Insider Brief
- Xmaquina said it has raised more than $10 million through its onchain Genesis Auction model over the past year, aiming to broaden access to early-stage robotics investments beyond traditional venture capital channels.
- The DAO’s auctions were structured with uniform pricing and open participation, attracting nearly 2,000 contributors, including institutional funds and strategic angels, without preferential terms or insider access.
- With fundraising largely complete, Xmaquina is shifting focus to deploying capital into robotics companies, citing existing positions such as Apptronik and an approved proposal to pursue an allocation in Neura Robotics.
Nearly a year after its first Genesis Auction went live, Spain-based decentralize autonomous organization Xmaquina says it has raised more than $10 million through an onchain funding model designed to broaden access to early-stage robotics investments.
According to organization, the auction debuted in January 2025 with a straightforward goal: open participation in robotics capital formation beyond traditional venture circles. Instead of closed rounds and preferential terms, the Genesis Auction was structured as an onchain, open-access process with uniform pricing across participants, according to the company’s blog post.

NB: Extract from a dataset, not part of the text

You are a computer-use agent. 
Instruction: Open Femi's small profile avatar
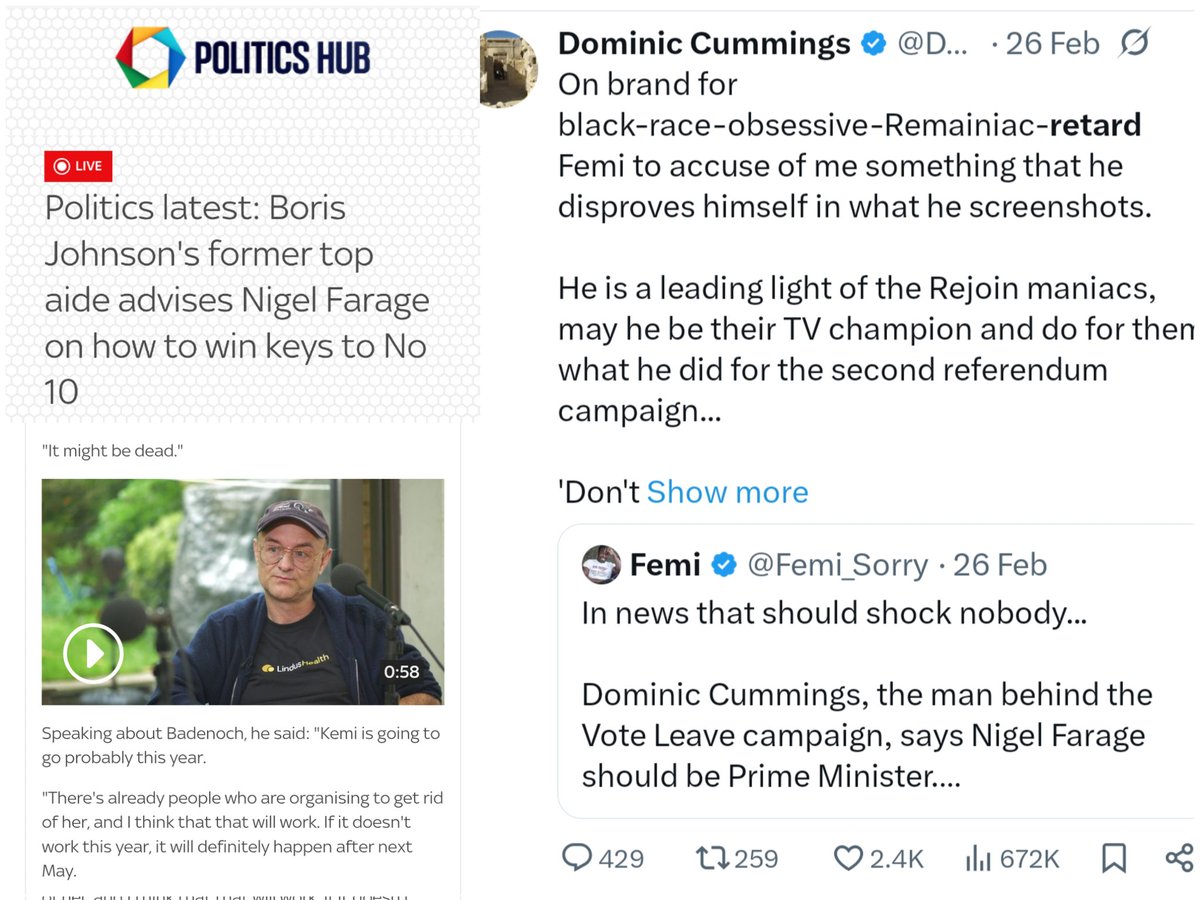(601, 565)
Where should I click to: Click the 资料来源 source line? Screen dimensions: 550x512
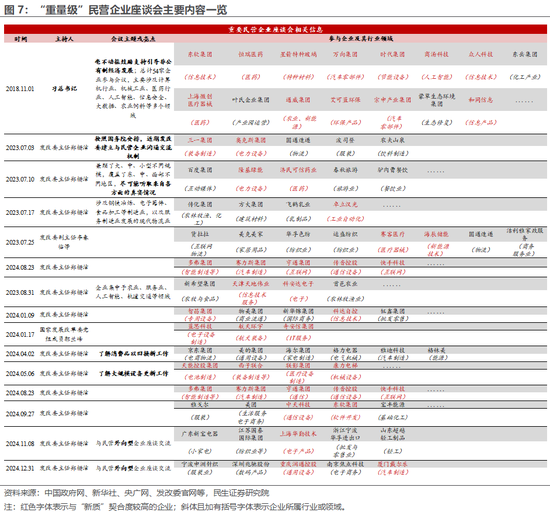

Since launch, Xmaquina has run multiple auction waves, drawing nearly 2,000 contributors. Venture funds, strategic investors, and individual participants entered on equal terms, with no special allocations or early access. Xmaquina says that structure has remained consistent across each round, regardless of participant size or profile.
Institutional participants included crypto-focused investment firms such as Borderless Capital, Moonrock Capital, MH Ventures, Fundamental Labs, Waterdrip Capital, CoinIX, and Advanced Blockchain, among others. Strategic angels and advisors also participated, including executives and partners affiliated with Delphi Digital, Arkstream Capital, LD Capital, KuCoin Ventures, and former Cisco executives, according to Xmaquina.
The result, the company argues, is a rare attempt to level access in one of the most capital-intensive and historically closed segments of technology. Early-stage humanoid and advanced robotics companies typically raise funding through private venture rounds with limited transparency and restricted participation. Xmaquina’s model replaces that structure with a DAO-governed treasury and public, onchain funding mechanics.
With more than $10 million now raised, the organization says it is fully capitalized to continue acquiring minority stakes in robotics companies. Xmaquina points to its position in Apptronik, which it says has increased in value since entry, and to a recently approved proposal to pursue an allocation in Neura Robotics, where execution is now underway.

The portfolio, according to the Xmaquina, includes holdings already secured, investments in progress, and companies under active review. Decisions are made through DAO proposals, with contributors voting on treasury deployment and strategy.
The next phase shifts from fundraising to execution. Xmaquina says contributors should expect additional proposals for robotics investments, alongside initiatives tied to DAO-incubated protocols and platforms intended to expand the ecosystem and add utility to the DEUS token. The organization has also launched a contributor leaderboard that tracks participation across governance, content, bounties, and onchain activity, with token rewards allocated to top contributors during its first season.